1. Field of Invention
This invention relates to mimetic pseudopeptide analogs of the allatostatin neuropeptide family, and the use of these analogs for insect control.
2. Description of the Prior Art
The allatostatin family of insect neuropeptides inhibit the in vitro biosynthesis of juvenile hormone (JH) by the corpora allata of the cockroaches Diploptera punctata Blattella germanica (L) and Periplaneta americana (Belles et al., 1994, Reg. Peptides, 53:237–247; and Weaver et al., 1994, Comp. Biochem. Physiol., 107(c):107–127). In these pests, JH plays a significant role in development reproductive maturity, sex pheromone production and mating. Specifically, a reduction in endogenous levels of JH is critical to development of the adult stage from the nymph in the cockroach, whereas oocyte growth and maturation in adult females show a dependency on the presence of JH (Bendena et al., Allatostatins: Diversity in structure and function of an insect neuropeptide family. In: Beckwith et al., Eds., Neuropeptides in Development and Aging, pp. 53–66, Annals N.Y. Acad. Sci. 814: 53–66: 1997).

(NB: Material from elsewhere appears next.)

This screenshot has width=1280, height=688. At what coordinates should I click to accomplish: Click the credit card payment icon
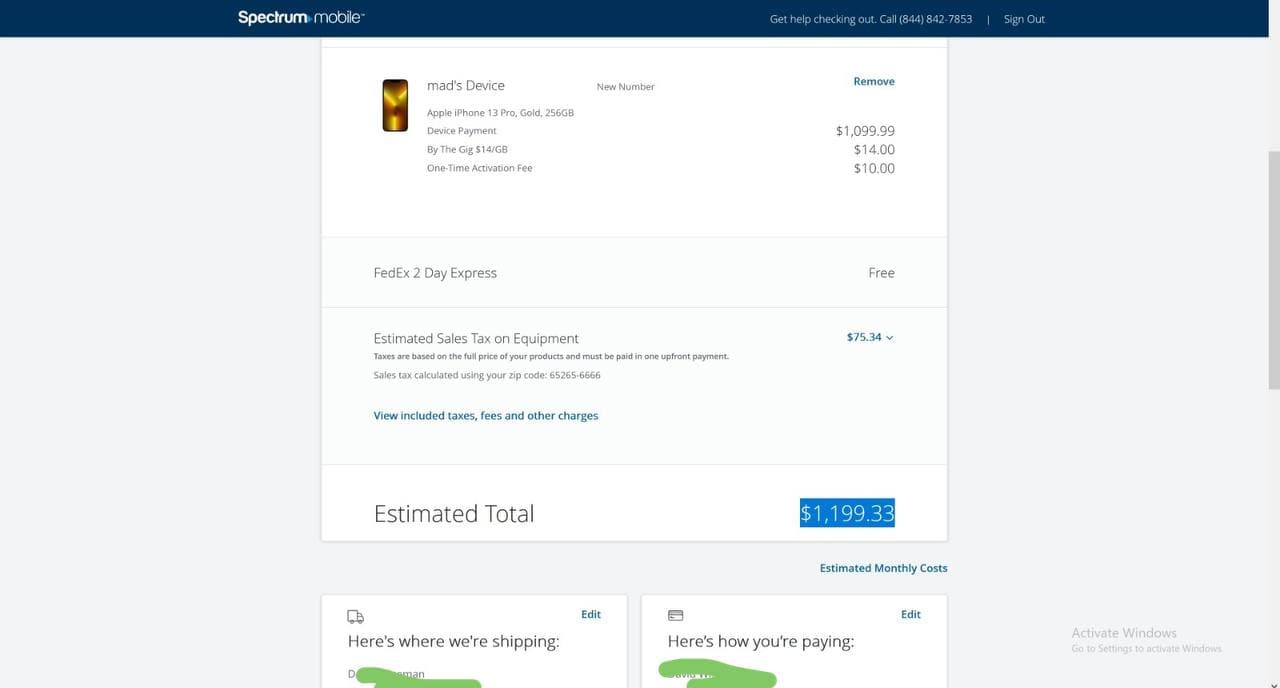pos(675,615)
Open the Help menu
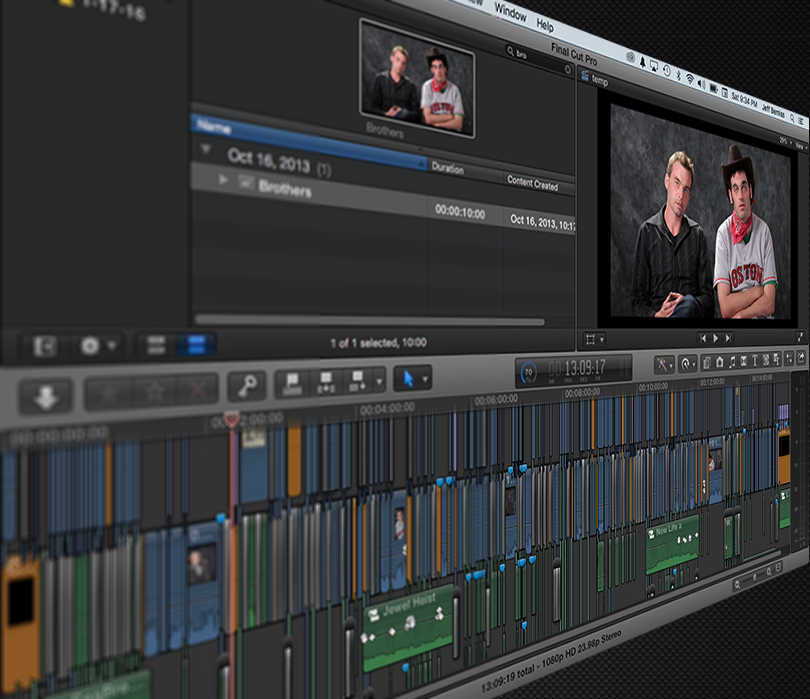 click(x=545, y=23)
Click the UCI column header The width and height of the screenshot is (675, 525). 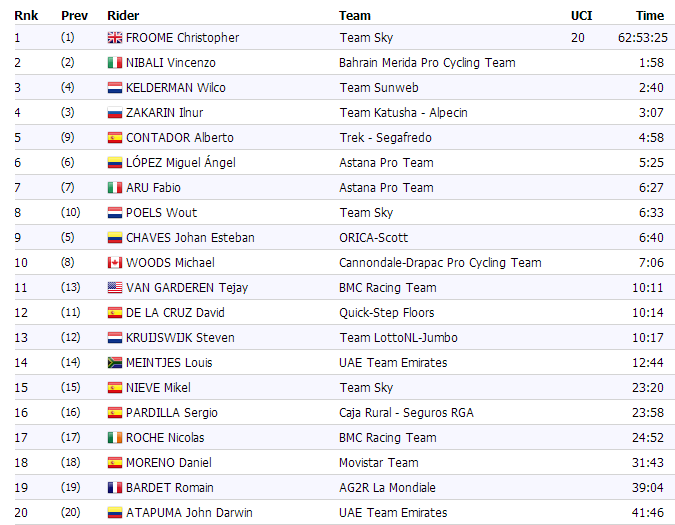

Although the allatostatins can influence a number of physiological processes by virtue of their ability to modulate in vitro production of JH, the native allatostatins have held little promise as insect control agents. The major limitations of the allatostatins which have hampered their use for insect control include their inability to penetrate the insect cuticle, and their susceptibility to inactivation by peptidases in the hemolymph and gut and/or bound to tissues within the insect (Bendena et al., ibid).
Earlier structure-activity studies have shown that the C-terminal pentapeptide Xaa3–Xaa1-Phe-Gly-Xaa2-NH2 (wherein Xaa1 occurs as any of Asn, Asp, Gly, Ser or Ala, Xaa2 occurs as Leu or Ile, and Xaa3 occurs as Tyr or Phe) is shared by all members of the Diploptera allatostatins, and represents the ‘active core’ region or minimum sequence capable of eliciting inhibition of JH production in vitro (Hayes et al., Peptides, 15:1165–1171, 1994; Pratt et al., Biochem. Biophys. Res. Commun., 163:1243–1247, 1989; and Pratt et al., Proc. Natl. Acad. Sci. USA, 88:2412–2416, 1991). The side chains of active core residues Phe, Leu and Tyr proved to be the most important for activity (Hayes et al., ibid). Recent studies have elucidated the primary catabolic cleavage sites of the allatostatins following incubation with hemolymph enzymes and with membrane peptidases in crude membrane preparations. Hemolymph enzymes primarily cleave the peptides in the N-terminal region outside of the pentapeptide core region and therefore, do not inactivate the allatostatins (Garside et al., Peptides, 18:17–25, 1997). However, membrane preparations of brain, gut and corpora allata cleave allatostatins at the C-terminus between residues Gly-Leu, with secondary cleavage occurring between the residue block Xaa3–Xaa1 (Garside et al., Gen. Comp. Endocrinol., 108:258–270, 1997). Both of these cleavages disrupt the active core sequence and lead to completely inactive fragments.
The contents of each of the above-mentioned publications are incorporated by reference herein.